## Data for analysis
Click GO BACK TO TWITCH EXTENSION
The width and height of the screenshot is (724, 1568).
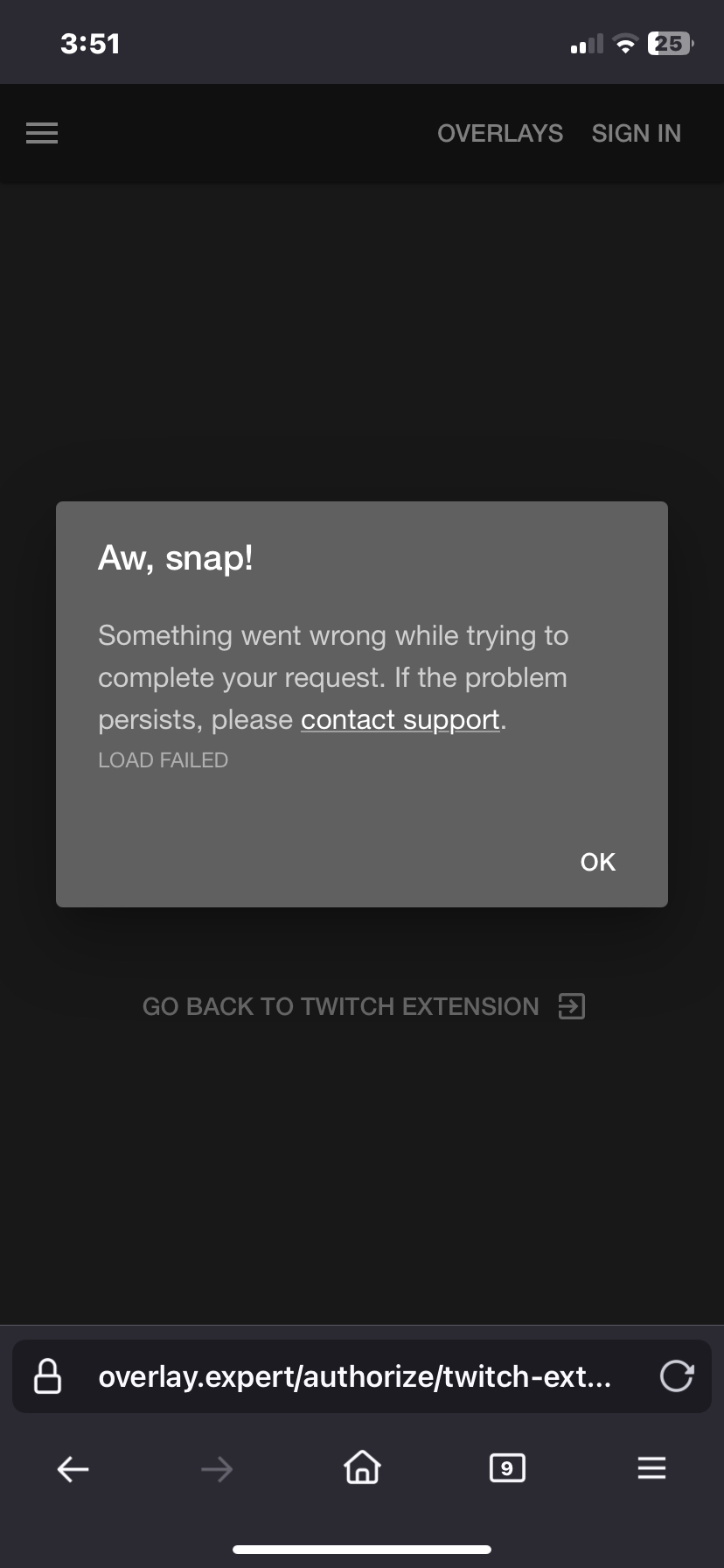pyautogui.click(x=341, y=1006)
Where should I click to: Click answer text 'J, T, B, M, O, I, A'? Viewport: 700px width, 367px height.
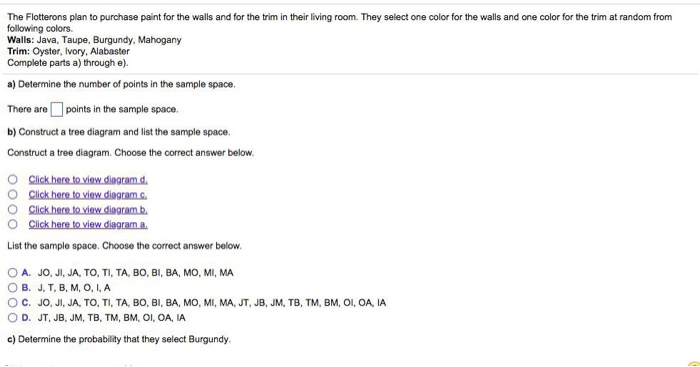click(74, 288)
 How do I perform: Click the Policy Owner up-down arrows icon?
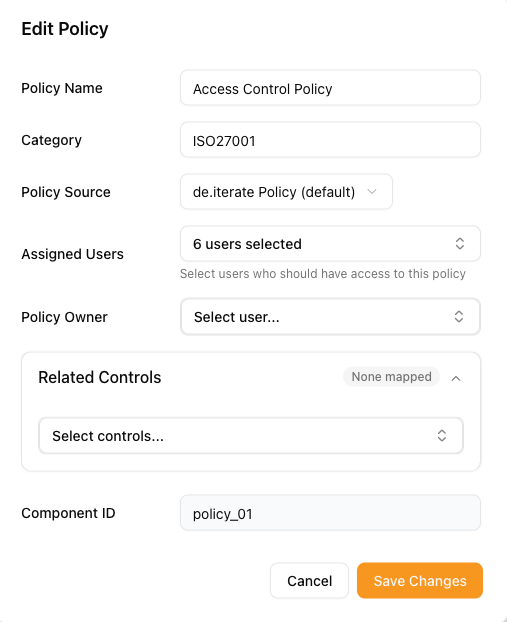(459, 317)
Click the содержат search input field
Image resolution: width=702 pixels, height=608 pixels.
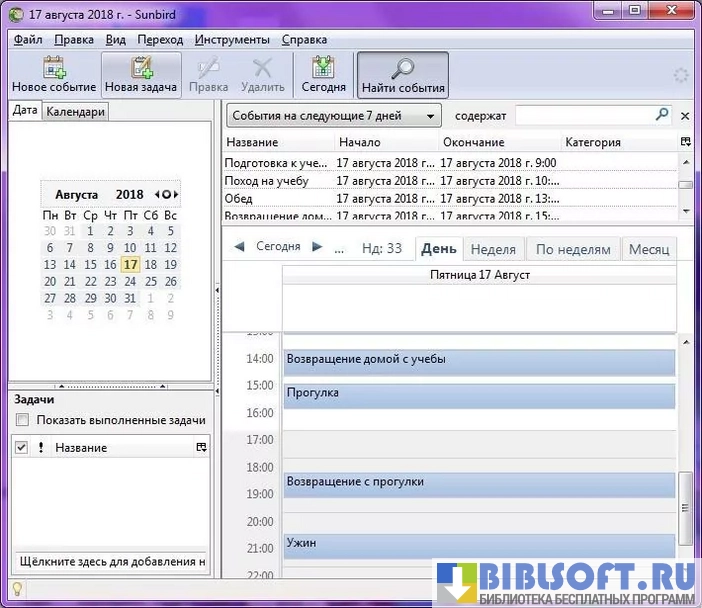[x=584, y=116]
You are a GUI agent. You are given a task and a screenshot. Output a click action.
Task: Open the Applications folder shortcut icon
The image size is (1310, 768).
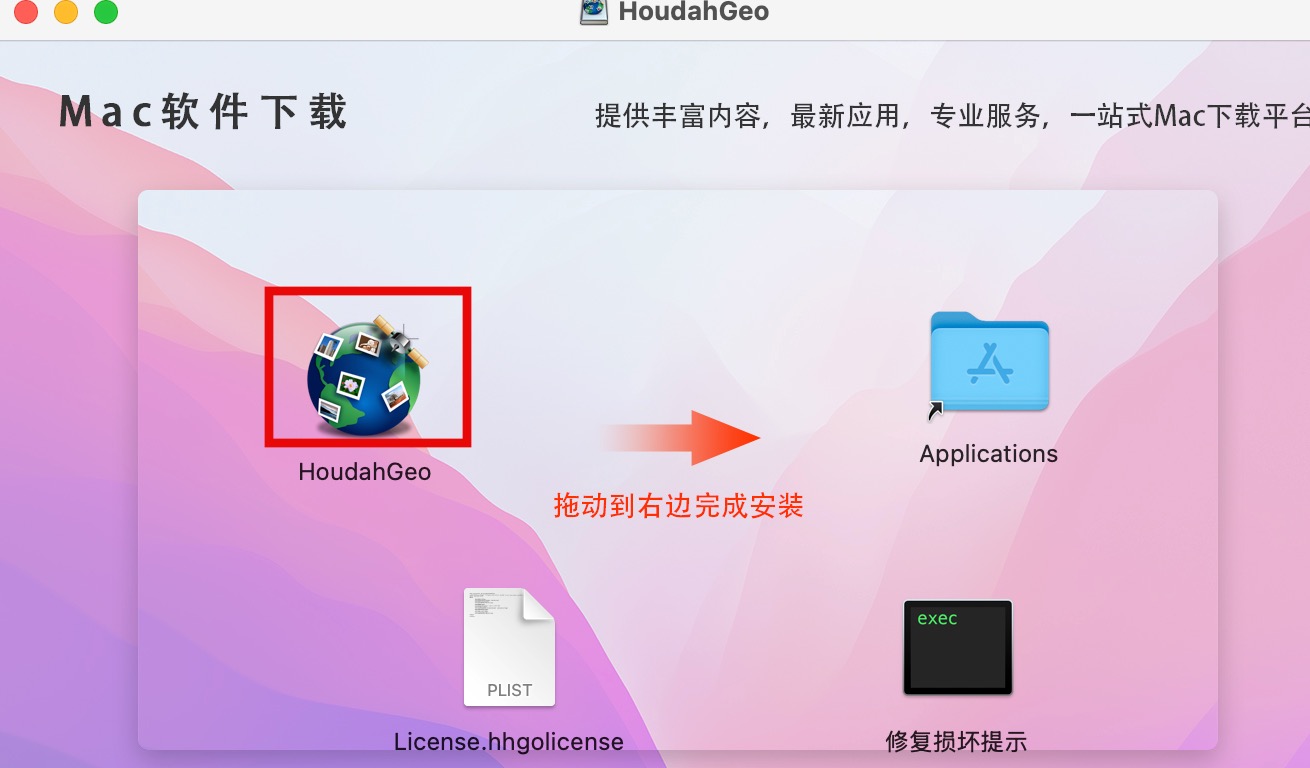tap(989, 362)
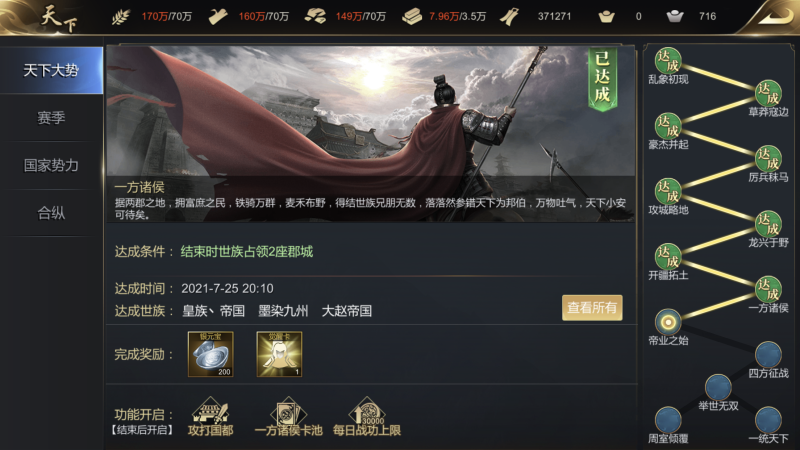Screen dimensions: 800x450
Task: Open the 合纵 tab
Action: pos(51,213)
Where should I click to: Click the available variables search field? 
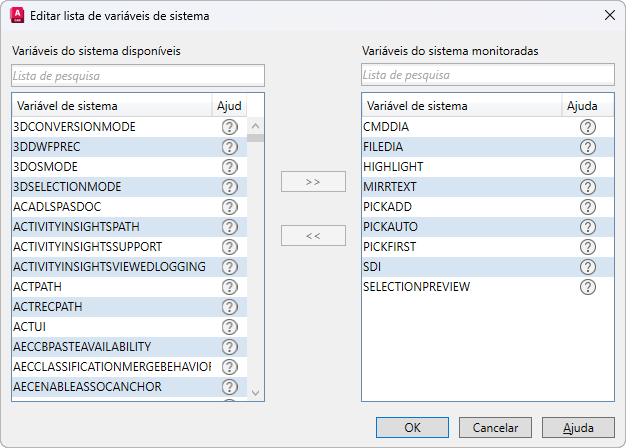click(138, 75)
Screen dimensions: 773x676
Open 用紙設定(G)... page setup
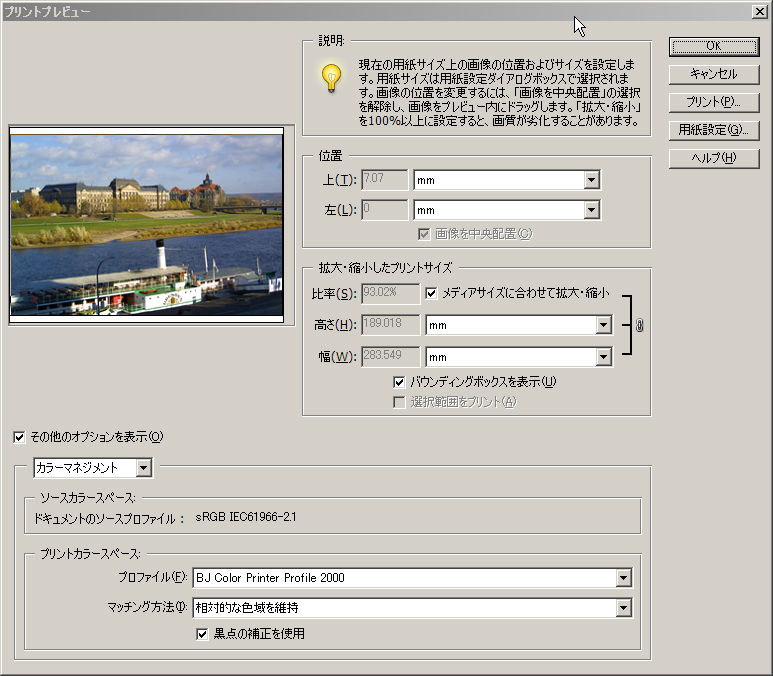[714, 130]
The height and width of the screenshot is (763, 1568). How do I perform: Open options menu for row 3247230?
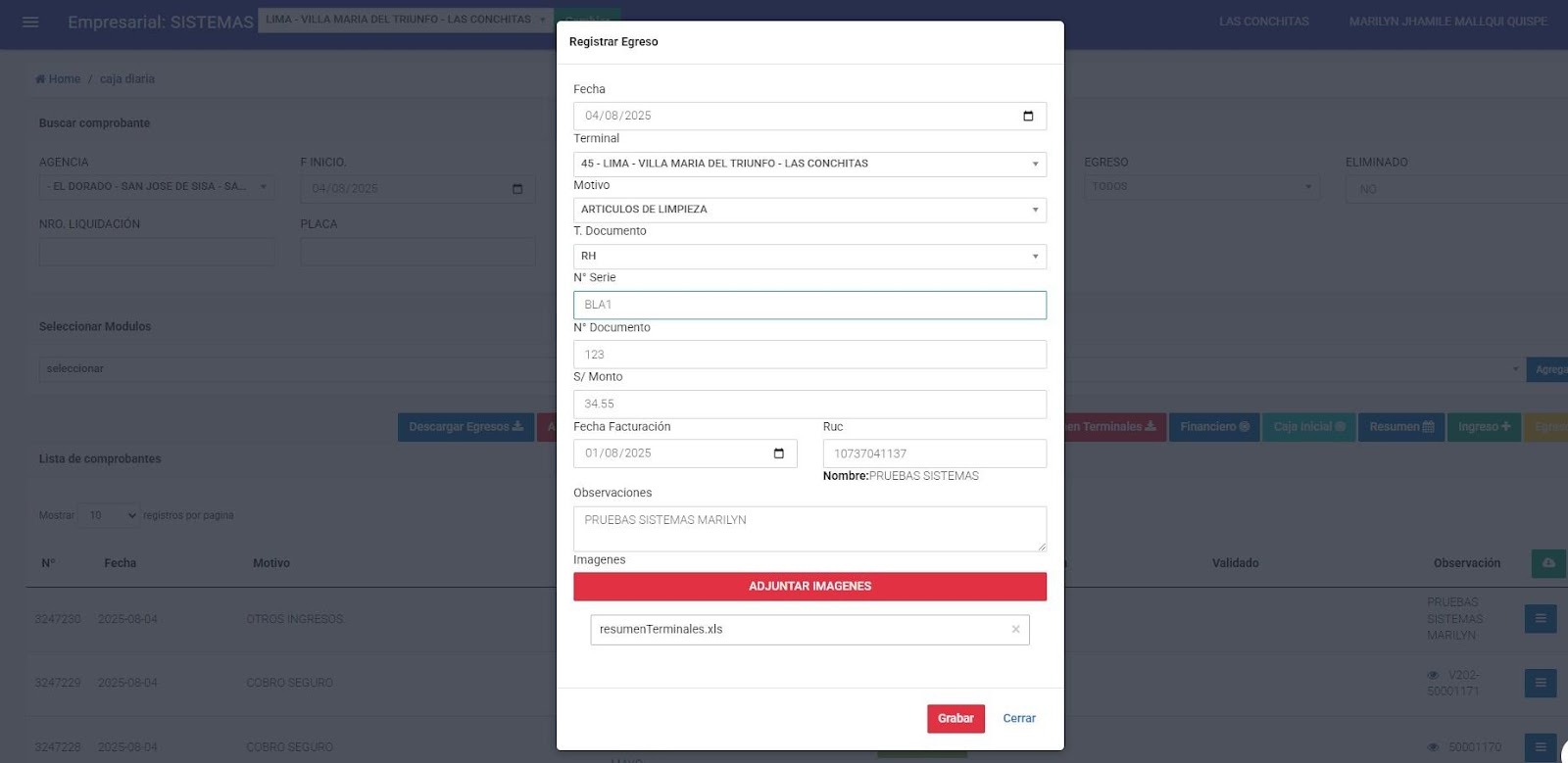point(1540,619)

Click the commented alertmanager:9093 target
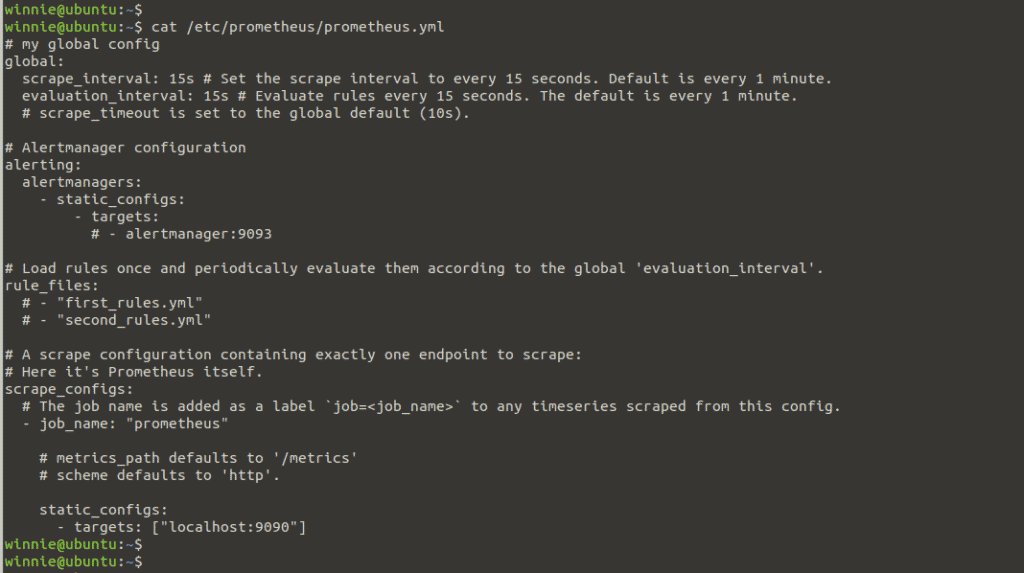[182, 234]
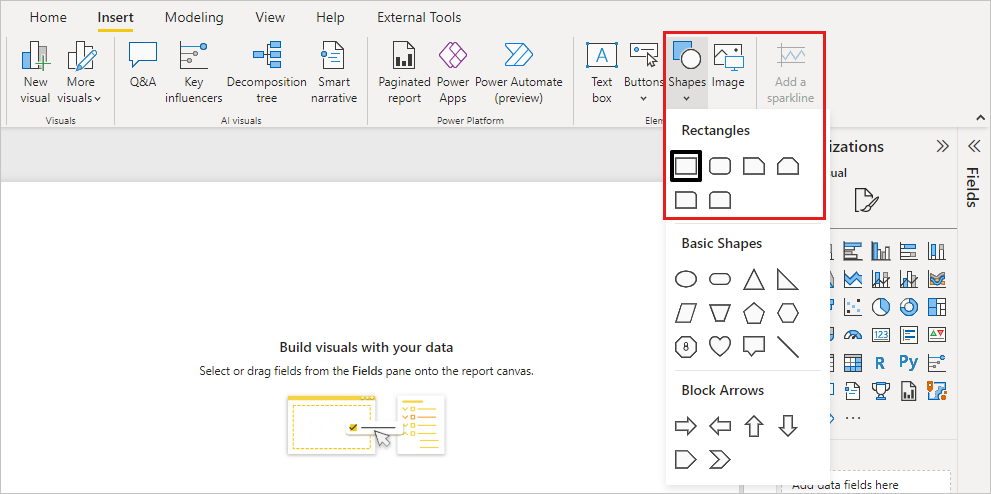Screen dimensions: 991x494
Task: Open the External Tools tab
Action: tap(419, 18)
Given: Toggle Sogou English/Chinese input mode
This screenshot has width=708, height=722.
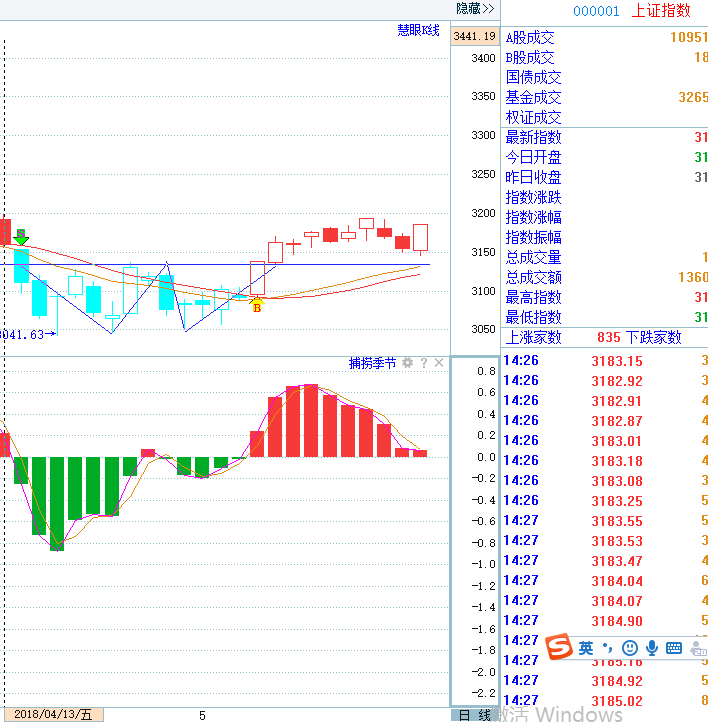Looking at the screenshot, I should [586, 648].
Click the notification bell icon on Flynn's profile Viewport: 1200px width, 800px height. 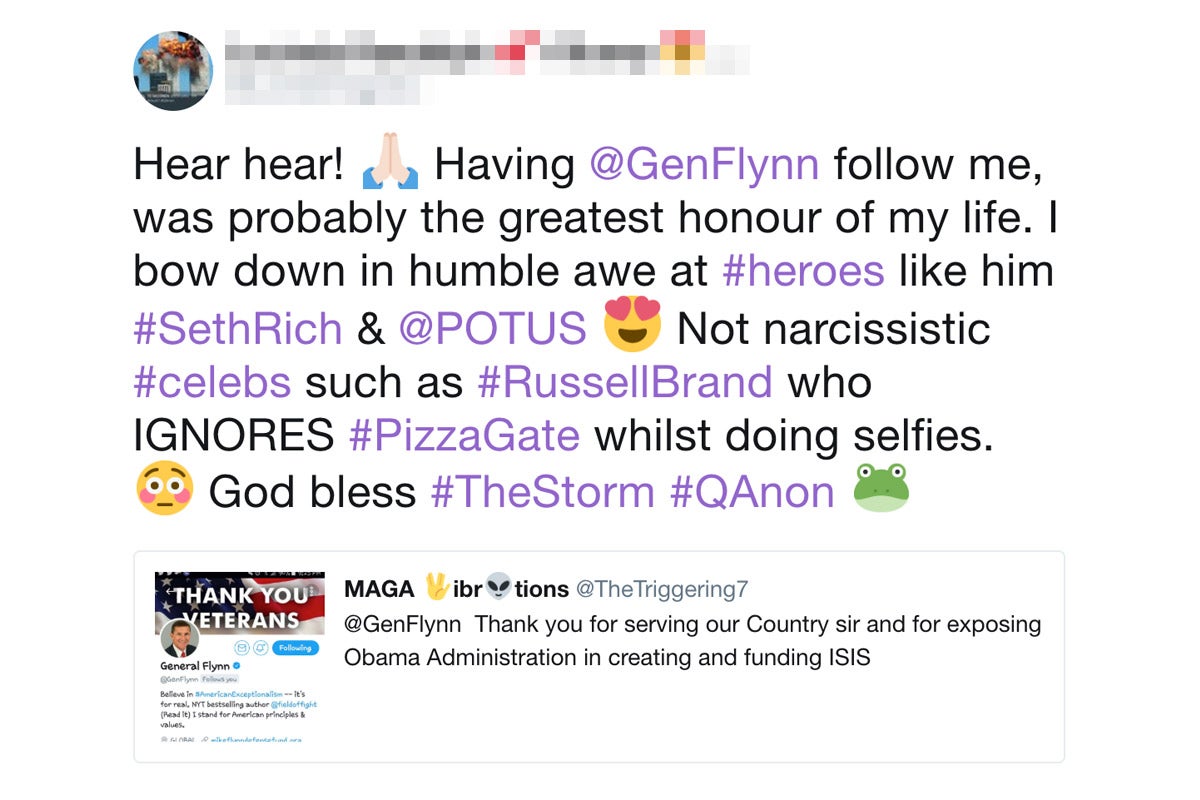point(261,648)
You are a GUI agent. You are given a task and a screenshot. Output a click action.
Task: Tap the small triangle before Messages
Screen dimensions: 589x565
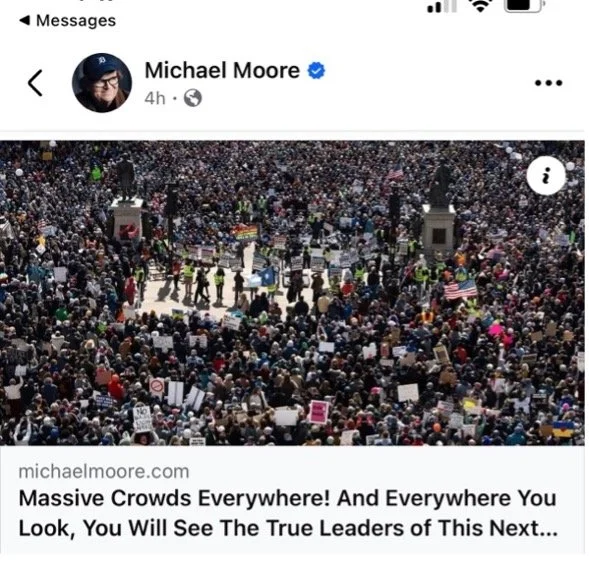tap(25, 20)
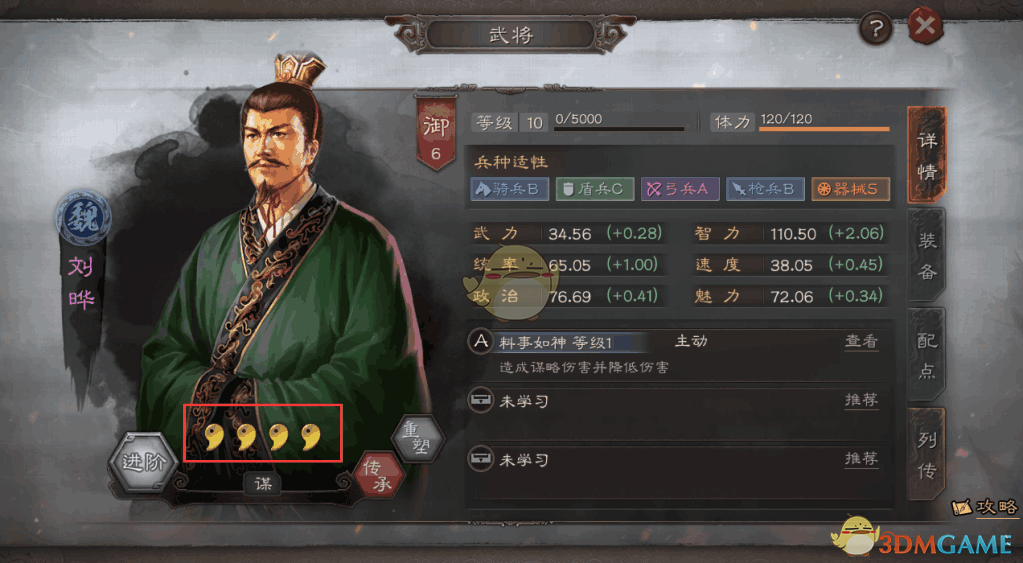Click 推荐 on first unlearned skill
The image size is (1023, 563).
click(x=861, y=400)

## Required work
What lines above contain "input"? Copy them out.

## Response below
Click the содержат search input field
Given: Toggle Sogou English/Chinese input mode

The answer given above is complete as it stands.